Une mauvaise nouvelle ne vient jamais seule, dit la sagesse populaire. Et, en effet, la victoire présidentielle du candidat démocrate aux États-Unis a laissé sans voix Jair Bolsonaro. Avec Donald Trump, il perd plus qu’un allié, un référent idéologique. Tout comme Recep Tayyip Erdogan, Vladimir Poutine, Andres Manuel Lopez Obrador, Jair Bolsonaro n’avait toujours pas le 10 novembre félicité le vainqueur. Alors que Joe Biden a déjà annoncé un tournant écologique, le retour de Washington dans l’Accord de Paris va très vite interpeller le laisser-aller environnemental brésilien.

Les nuages s’accumulent au-dessus de Planalto (le palais présidentiel brésilien). Le 15 novembre sera-t-il pour autant porteur d’espoir pour les oppositions ? 73 % des électeurs selon le sondage Ibope, signalé supra, se disent mobilisés par la consultation. En dépit du coronavirus qui ne préoccupe que 3% d’entre eux. Dans les bastions traditionnels de la gauche au nord et au nord-est du pays, le taux des indécis dépasse la moyenne nationale de 37%, pour atteindre 40 et 45% des catégories les plus modestes (D et E).

Il est vrai que les oppositions n’offrent pas d’alternative attrayante. Il n’y a pas au Brésil de force partisane en capacité de mobiliser malaise et mécontentement. Il n’y a pas de parti démocrate, mais une gauche fragmentée et en concurrence, avec un Parti des travailleurs (PT) qui peine à remettre en question son hégémonie d’avant-hier, et les autres, du Parti démocratique travailliste (PDT) à Rede, en passant par le Parti socialiste brésilien (PSB), ou le Parti socialisme et liberté (PSOL) qui se voient en situation de tondre la laine au mouton travailliste. Les droites hésitent entre intérêts locaux, corporatistes, accords possibles avec une partie de la gauche, et réaménagement de la majorité présidentielle.

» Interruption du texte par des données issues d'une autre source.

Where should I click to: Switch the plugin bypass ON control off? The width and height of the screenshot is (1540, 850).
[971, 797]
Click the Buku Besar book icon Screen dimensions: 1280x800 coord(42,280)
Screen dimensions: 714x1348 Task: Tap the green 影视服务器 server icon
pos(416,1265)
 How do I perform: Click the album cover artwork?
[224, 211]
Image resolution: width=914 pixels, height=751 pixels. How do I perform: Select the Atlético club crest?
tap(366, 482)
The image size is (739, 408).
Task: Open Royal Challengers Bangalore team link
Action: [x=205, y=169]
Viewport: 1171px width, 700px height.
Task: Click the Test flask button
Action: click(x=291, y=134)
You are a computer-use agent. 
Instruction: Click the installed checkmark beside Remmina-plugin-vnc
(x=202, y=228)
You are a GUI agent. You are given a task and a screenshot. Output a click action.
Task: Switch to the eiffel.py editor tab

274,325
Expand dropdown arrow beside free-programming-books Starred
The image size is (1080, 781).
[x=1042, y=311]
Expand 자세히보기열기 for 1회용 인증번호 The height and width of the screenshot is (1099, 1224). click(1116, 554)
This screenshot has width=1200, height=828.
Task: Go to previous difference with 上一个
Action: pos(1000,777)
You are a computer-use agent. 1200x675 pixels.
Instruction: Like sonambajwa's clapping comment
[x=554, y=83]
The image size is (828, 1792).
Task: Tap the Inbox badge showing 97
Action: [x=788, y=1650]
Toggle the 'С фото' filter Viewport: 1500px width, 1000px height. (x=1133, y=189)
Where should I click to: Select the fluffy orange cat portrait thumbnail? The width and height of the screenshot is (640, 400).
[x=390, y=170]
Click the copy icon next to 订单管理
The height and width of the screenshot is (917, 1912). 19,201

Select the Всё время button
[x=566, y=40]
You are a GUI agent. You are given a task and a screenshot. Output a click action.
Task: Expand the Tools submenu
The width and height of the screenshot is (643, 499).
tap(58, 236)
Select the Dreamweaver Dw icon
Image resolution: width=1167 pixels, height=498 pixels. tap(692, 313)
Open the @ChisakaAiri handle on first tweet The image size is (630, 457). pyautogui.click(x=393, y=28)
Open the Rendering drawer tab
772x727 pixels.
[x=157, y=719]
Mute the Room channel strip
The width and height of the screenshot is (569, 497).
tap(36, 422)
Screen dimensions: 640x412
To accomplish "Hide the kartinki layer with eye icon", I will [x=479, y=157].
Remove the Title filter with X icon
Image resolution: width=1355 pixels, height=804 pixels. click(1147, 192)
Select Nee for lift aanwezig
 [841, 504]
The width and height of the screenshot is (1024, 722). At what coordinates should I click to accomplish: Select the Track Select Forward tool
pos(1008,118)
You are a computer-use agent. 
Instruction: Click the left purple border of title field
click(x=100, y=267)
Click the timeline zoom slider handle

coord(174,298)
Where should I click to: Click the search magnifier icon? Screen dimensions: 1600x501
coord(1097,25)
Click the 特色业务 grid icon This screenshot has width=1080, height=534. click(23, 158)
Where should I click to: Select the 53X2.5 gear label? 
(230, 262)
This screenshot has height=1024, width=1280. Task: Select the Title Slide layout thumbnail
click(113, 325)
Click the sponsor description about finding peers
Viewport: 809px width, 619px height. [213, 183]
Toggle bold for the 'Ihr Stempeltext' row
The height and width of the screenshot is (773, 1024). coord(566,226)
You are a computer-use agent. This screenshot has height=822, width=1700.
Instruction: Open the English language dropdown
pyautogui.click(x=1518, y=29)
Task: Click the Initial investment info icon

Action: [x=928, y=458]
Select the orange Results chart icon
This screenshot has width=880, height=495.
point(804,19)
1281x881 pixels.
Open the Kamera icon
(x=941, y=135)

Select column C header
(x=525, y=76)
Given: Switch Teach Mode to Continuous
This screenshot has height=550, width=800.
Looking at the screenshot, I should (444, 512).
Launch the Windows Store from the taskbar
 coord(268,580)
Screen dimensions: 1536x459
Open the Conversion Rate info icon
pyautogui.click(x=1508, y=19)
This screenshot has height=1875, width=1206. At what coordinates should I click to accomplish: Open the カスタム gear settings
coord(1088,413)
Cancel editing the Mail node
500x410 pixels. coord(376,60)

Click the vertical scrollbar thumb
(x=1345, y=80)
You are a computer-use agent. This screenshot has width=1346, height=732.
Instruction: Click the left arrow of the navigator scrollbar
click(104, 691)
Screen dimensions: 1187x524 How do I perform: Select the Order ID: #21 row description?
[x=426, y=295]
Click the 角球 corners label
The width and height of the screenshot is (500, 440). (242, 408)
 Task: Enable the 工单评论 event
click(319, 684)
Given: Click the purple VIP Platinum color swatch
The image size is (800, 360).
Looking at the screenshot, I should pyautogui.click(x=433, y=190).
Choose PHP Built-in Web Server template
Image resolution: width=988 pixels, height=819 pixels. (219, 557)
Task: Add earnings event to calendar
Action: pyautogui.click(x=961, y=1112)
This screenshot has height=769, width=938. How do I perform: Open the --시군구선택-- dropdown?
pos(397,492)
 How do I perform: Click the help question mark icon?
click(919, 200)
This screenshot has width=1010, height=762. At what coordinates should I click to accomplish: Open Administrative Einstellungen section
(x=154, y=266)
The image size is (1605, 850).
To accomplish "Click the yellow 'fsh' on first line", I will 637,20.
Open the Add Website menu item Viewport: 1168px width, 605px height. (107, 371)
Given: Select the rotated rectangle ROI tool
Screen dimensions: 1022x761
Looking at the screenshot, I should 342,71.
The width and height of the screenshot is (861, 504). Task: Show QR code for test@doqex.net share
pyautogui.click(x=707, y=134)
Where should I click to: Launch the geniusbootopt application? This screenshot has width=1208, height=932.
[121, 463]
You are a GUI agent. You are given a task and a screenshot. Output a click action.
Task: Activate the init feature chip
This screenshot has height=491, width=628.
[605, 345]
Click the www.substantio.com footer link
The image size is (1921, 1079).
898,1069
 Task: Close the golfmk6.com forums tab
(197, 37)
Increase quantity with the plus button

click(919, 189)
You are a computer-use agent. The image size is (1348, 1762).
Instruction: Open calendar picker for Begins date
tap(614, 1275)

Ce scénario de la confusion favorise, le 15 novembre, la perpétuation des maires sortants. À l’exception notoire de Rio de Janeiro et de São Paulo. Sur un fond de bolsonarisme « social ». En effet, la mise en place d’un revenu minimal universel, effet inattendu de la pandémie, amortit d’éventuels soubresauts électoraux. Toutes choses qui vont sans doute permettre aux différents clans présidentiels de négocier sans trop de casse la tuile Biden tombée des États-Unis. Le Brésil, a déclaré Ernesto Araujo, ministre des Affaires étrangères, tête de file des « idéologues » sur le ton prophétique qui est le sien, doit persévérer dans la ligne Trump, avec ou sans lui. Assumer, selon son propos, un rôle de « paria » international, et, droit dans ses bottes défendre les valeurs chrétiennes et occidentales, lutter contre la « christianophobie ». Les pragmatiques, les technocrates, plus enclins à protéger des intérêts économiques, laissent filtrer la nécessité pour Jair Bolsonaro de trouver un compromis avec le nouveau locataire de la Maison-Blanche. Et donc en signe de bonne volonté de sacrifier les « idéologues », les ministres des Affaires étrangères et de l’Environnement.

Le général Mourao, vice-président, a donné à entendre le 8 novembre que très vite les incertitudes allaient être levées. À l’égard des États-Unis et de Joe Biden, a-t-il dit. Laissant ouverte l’hypothèse d’un bolsonarisme recentré vers une droite d’intérêts, plus que radicale. Cette évolution refléterait ainsi et aussi celle d’un électorat devenu pragmatique, « attendri » par la crise et les malheurs du quotidien, a signalé l’hebdomadaire progressiste Carta Capital, le 31 octobre.